───── TEXTO PARA ANÁLISIS
Shanghái es una ciudad en pausa. Sus 25 millones de habitantes viven puertas adentro. No hay actividades esenciales. No hay supermercados, farmacias, estaciones de servicio, transporte público. No hay nada abierto. La reclusión es absoluta. Lo que necesitaba Micaela, entonces, era alimento porque su abastecimiento era finito: había comprado lo suficiente (y lo que pudo) para sobrevivir a cinco días de aislamiento. Y transporte porque en caso de que consiga vuelo de regreso, no tiene forma de llegar al aeropuerto. No hay circulación de personas, tampoco de autos. Lo único que se ve en la calle son las tareas de los agentes gubernamentales.
──────────
» SOLICITUD DE TRABAJO
Extrae del texto sobre Shanghái, de forma literal, el fragmento que comienza con "Shanghái es una" y continúa hasta "los agentes gubernamentales.". Los ítems siguientes son material independiente del texto sobre Shanghái.
───── ÍTEMS MOSTRADOS
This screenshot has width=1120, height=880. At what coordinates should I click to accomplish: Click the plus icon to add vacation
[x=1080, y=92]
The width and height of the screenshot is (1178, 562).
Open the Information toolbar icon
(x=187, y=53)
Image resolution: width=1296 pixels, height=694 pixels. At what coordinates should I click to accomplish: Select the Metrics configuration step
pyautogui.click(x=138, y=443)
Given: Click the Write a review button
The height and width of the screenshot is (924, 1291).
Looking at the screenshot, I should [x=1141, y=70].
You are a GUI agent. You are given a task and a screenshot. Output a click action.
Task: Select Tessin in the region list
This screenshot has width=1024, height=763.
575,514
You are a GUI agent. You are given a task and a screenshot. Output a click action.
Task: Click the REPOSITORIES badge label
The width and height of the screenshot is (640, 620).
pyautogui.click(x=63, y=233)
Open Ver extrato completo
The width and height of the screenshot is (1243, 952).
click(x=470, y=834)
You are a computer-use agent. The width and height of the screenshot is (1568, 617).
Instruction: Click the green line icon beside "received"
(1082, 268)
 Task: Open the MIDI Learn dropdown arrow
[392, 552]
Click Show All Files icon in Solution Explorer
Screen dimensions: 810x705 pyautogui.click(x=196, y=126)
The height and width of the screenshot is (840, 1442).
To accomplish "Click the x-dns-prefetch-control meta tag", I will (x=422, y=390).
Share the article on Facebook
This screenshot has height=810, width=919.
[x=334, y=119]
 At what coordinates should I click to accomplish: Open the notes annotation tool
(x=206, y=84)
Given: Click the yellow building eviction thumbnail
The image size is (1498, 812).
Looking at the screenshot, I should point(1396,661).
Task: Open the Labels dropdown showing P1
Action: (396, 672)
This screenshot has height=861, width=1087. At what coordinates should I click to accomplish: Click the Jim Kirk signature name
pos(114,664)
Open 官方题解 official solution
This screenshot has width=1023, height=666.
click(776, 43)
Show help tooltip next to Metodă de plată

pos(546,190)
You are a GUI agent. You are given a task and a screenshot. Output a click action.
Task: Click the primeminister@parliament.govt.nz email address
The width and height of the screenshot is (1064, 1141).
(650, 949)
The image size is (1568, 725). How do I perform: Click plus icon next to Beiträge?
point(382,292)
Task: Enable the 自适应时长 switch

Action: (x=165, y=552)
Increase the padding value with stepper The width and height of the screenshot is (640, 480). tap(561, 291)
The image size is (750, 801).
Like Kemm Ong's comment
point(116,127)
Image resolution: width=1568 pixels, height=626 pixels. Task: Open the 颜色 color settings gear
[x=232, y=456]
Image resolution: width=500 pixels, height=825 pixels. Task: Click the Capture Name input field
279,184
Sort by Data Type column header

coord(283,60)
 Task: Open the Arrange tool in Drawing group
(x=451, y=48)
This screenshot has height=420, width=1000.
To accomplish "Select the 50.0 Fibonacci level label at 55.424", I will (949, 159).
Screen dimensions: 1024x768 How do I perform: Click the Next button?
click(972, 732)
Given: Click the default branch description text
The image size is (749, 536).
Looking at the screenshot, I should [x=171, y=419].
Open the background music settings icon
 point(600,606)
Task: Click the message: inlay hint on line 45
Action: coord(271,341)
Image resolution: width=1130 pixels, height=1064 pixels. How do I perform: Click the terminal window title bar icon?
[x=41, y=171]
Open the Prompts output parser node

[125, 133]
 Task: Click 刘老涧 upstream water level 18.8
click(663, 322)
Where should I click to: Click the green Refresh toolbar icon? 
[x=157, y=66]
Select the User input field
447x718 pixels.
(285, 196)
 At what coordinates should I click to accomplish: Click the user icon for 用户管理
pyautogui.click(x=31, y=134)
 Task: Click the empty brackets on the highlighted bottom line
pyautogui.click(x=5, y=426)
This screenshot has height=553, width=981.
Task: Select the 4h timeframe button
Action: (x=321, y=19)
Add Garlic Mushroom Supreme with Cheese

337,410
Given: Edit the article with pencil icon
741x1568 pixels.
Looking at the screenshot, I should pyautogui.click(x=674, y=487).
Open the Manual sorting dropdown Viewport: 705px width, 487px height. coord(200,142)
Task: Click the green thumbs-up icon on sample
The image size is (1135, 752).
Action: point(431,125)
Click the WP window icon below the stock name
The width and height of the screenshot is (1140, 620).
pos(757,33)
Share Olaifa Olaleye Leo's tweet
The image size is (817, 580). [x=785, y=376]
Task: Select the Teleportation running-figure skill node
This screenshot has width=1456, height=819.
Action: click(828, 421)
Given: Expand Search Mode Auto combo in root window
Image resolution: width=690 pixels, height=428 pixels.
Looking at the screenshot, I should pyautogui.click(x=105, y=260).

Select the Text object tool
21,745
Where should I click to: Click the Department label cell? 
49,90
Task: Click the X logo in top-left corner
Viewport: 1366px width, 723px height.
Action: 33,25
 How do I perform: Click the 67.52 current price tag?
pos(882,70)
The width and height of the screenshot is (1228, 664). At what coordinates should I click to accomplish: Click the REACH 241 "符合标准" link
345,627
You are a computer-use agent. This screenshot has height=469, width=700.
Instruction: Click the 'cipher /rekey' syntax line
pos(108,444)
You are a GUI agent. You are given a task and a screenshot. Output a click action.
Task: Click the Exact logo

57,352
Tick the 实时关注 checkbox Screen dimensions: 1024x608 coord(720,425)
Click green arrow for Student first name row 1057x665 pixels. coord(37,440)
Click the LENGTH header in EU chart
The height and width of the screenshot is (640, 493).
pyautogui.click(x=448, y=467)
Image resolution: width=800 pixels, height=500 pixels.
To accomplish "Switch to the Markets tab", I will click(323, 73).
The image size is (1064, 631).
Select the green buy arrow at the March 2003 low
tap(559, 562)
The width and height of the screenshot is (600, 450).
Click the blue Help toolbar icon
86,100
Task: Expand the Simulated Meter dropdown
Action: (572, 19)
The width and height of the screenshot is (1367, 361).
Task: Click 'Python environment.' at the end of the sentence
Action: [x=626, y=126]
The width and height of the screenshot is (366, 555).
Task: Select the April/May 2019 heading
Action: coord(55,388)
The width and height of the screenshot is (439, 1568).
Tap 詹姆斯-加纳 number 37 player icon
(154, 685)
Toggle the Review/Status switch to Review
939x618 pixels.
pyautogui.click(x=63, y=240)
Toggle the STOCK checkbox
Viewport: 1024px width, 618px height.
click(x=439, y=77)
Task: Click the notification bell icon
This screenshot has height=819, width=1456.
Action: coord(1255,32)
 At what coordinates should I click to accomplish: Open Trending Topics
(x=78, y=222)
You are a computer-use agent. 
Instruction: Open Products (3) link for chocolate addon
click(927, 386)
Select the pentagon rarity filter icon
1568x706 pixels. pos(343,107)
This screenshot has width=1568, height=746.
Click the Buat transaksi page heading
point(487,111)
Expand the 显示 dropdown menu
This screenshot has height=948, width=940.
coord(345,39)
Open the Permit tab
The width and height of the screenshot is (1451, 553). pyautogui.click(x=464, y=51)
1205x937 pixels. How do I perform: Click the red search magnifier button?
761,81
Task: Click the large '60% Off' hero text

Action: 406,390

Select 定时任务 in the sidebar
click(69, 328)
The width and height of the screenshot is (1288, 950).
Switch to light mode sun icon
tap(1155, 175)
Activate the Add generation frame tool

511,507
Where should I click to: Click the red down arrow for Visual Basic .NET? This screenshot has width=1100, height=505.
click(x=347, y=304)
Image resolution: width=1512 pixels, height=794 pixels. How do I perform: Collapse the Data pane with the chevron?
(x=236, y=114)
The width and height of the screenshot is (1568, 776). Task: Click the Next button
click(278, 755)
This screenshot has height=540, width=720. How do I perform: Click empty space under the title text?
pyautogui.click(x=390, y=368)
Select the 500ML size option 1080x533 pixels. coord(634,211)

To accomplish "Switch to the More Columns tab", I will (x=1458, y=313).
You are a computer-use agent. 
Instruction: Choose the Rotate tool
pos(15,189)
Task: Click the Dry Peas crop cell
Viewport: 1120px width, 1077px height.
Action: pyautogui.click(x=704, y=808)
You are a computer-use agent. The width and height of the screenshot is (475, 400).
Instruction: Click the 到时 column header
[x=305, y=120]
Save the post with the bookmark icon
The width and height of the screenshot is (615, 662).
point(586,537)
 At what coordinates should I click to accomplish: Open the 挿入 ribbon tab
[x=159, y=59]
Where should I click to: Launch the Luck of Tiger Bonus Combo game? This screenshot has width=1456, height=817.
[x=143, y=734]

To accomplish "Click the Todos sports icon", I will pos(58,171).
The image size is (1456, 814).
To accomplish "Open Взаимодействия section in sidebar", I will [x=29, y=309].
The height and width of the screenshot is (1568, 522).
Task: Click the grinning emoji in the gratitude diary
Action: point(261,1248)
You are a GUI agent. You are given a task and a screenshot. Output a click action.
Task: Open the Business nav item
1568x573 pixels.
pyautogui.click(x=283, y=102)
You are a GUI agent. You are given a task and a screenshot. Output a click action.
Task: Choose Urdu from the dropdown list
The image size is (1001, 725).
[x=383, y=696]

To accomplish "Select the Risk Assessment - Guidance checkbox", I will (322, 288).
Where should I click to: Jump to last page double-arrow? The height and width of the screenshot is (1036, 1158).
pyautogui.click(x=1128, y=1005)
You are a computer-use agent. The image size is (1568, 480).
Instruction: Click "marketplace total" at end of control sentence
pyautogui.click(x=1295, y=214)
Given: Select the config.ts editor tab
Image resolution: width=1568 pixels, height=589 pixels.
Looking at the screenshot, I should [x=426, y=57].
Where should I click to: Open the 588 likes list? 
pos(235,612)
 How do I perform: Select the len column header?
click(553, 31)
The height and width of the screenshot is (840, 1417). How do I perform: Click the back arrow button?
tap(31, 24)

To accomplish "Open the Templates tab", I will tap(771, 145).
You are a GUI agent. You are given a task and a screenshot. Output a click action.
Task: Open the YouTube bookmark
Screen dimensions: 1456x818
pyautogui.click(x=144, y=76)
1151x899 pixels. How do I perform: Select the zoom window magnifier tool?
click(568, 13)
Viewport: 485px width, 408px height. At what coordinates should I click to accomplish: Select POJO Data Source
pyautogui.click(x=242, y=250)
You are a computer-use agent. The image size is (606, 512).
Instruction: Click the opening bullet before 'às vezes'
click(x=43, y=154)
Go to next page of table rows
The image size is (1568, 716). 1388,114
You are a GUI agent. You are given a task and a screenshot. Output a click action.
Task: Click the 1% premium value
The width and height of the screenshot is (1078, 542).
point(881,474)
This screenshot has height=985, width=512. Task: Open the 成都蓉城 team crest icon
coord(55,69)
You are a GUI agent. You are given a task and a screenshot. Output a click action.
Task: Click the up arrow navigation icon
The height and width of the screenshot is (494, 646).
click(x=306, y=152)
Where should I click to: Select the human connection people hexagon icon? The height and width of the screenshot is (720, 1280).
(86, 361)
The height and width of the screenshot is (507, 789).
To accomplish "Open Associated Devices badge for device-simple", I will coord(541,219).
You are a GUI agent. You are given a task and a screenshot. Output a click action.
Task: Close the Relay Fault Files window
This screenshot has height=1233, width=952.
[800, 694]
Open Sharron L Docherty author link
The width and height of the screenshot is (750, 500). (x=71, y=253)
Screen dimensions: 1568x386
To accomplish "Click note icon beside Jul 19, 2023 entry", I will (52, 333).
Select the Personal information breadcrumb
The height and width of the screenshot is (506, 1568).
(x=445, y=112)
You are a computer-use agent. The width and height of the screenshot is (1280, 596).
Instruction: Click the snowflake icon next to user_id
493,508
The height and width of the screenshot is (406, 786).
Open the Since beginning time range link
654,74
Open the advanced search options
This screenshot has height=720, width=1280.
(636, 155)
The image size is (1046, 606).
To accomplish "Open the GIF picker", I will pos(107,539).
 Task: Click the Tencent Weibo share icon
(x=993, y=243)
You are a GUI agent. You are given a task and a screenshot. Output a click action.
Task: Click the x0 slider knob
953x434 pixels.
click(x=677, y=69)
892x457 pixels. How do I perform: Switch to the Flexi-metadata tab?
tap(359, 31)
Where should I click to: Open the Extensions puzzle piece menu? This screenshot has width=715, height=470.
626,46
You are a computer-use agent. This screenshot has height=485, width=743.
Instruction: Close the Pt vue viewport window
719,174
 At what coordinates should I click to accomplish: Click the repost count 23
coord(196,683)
──────────
» RESPUESTA ESCRITA
Shanghái es una ciudad en pausa. Sus 25 millones de habitantes viven puertas adentro. No hay actividades esenciales. No hay supermercados, farmacias, estaciones de servicio, transporte público. No hay nada abierto. La reclusión es absoluta. Lo que necesitaba Micaela, entonces, era alimento porque su abastecimiento era finito: había comprado lo suficiente (y lo que pudo) para sobrevivir a cinco días de aislamiento. Y transporte porque en caso de que consiga vuelo de regreso, no tiene forma de llegar al aeropuerto. No hay circulación de personas, tampoco de autos. Lo único que se ve en la calle son las tareas de los agentes gubernamentales.